> The problem:
Scale the material from its first line through the line containing "Action: [x=463, y=829]", writing out every line again with the requests included. Multiply each coordinate in the answers by 0.65 and round it to a whole number, with halves rounded up.

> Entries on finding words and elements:
__________
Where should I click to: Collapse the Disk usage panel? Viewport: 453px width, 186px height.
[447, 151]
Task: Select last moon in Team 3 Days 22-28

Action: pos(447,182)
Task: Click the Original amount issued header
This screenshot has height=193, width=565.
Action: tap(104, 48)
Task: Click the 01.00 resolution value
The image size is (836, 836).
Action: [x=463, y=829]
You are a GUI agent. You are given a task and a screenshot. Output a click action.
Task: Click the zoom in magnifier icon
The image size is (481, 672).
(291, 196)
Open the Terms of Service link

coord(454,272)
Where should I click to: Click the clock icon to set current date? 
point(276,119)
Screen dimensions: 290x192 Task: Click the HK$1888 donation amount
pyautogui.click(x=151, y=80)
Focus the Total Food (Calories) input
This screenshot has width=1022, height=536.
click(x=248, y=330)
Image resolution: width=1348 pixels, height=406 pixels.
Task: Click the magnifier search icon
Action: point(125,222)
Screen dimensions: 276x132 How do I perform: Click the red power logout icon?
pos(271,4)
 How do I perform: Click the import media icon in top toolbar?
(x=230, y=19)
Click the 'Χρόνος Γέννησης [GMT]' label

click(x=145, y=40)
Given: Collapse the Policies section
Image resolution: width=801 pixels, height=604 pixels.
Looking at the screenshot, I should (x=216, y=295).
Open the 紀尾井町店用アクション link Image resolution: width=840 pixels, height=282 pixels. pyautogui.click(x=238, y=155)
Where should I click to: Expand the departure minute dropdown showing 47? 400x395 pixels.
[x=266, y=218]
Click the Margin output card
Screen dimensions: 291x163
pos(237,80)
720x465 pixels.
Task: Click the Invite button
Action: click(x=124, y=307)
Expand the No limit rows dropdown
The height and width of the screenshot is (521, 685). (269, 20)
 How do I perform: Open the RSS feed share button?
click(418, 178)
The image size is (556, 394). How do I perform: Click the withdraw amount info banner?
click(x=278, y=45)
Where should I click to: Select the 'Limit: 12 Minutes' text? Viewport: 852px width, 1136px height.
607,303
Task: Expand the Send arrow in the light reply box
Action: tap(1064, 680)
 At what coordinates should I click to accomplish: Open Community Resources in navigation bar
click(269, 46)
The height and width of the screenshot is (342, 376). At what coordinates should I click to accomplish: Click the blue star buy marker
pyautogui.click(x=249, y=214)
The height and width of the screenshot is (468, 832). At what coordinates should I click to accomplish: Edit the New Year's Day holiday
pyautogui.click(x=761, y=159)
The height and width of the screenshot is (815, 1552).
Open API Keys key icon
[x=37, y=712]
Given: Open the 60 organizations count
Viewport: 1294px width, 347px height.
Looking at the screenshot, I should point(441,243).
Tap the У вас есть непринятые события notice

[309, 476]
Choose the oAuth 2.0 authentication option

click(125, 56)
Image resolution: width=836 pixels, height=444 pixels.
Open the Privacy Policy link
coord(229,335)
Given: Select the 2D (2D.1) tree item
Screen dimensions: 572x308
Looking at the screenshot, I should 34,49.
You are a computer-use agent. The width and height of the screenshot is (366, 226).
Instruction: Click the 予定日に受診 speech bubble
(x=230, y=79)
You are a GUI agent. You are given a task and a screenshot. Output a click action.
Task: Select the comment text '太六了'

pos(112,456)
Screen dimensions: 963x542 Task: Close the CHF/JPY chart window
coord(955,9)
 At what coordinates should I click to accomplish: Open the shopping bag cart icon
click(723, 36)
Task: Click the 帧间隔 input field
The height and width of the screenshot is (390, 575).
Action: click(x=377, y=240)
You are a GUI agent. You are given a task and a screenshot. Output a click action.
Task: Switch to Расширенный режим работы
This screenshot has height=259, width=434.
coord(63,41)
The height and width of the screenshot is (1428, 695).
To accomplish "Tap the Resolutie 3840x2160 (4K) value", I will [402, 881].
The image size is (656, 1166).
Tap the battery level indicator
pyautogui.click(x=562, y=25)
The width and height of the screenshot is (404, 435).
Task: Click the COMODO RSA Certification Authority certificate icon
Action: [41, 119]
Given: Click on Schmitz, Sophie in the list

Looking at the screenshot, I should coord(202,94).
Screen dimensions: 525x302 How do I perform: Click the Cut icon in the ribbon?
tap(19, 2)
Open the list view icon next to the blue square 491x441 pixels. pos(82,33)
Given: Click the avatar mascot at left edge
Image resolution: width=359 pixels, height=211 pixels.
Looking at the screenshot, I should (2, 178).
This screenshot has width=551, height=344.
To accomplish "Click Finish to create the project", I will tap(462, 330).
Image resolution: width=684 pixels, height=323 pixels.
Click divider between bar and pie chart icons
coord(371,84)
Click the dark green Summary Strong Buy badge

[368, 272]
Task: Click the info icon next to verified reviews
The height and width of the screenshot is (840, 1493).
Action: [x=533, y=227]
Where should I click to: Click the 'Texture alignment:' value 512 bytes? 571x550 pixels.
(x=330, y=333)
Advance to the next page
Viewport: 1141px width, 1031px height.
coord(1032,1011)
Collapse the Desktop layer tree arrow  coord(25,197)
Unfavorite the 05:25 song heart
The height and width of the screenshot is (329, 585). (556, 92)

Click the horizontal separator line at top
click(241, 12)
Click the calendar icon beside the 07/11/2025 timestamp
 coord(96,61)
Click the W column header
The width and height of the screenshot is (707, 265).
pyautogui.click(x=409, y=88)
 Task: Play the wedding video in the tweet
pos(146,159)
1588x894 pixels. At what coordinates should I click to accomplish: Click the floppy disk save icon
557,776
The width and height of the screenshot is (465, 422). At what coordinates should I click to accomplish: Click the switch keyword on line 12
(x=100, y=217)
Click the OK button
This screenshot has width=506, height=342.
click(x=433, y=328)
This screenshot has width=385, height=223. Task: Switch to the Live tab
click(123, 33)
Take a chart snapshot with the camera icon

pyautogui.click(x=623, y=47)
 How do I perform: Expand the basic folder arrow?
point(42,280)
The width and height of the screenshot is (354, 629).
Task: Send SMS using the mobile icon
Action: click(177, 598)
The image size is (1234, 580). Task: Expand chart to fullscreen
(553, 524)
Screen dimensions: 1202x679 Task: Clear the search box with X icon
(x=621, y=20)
__________
> Reply:
Where should I click to: Collapse the Disk usage panel? Viewport: 453px width, 186px height.
[291, 98]
Task: Select last moon in Team 3 Days 22-28

Action: pos(291,118)
Task: Click the Original amount issued header
This screenshot has height=193, width=565.
Action: tap(68, 31)
Task: Click the 01.00 resolution value
The image size is (836, 836).
Action: [x=301, y=539]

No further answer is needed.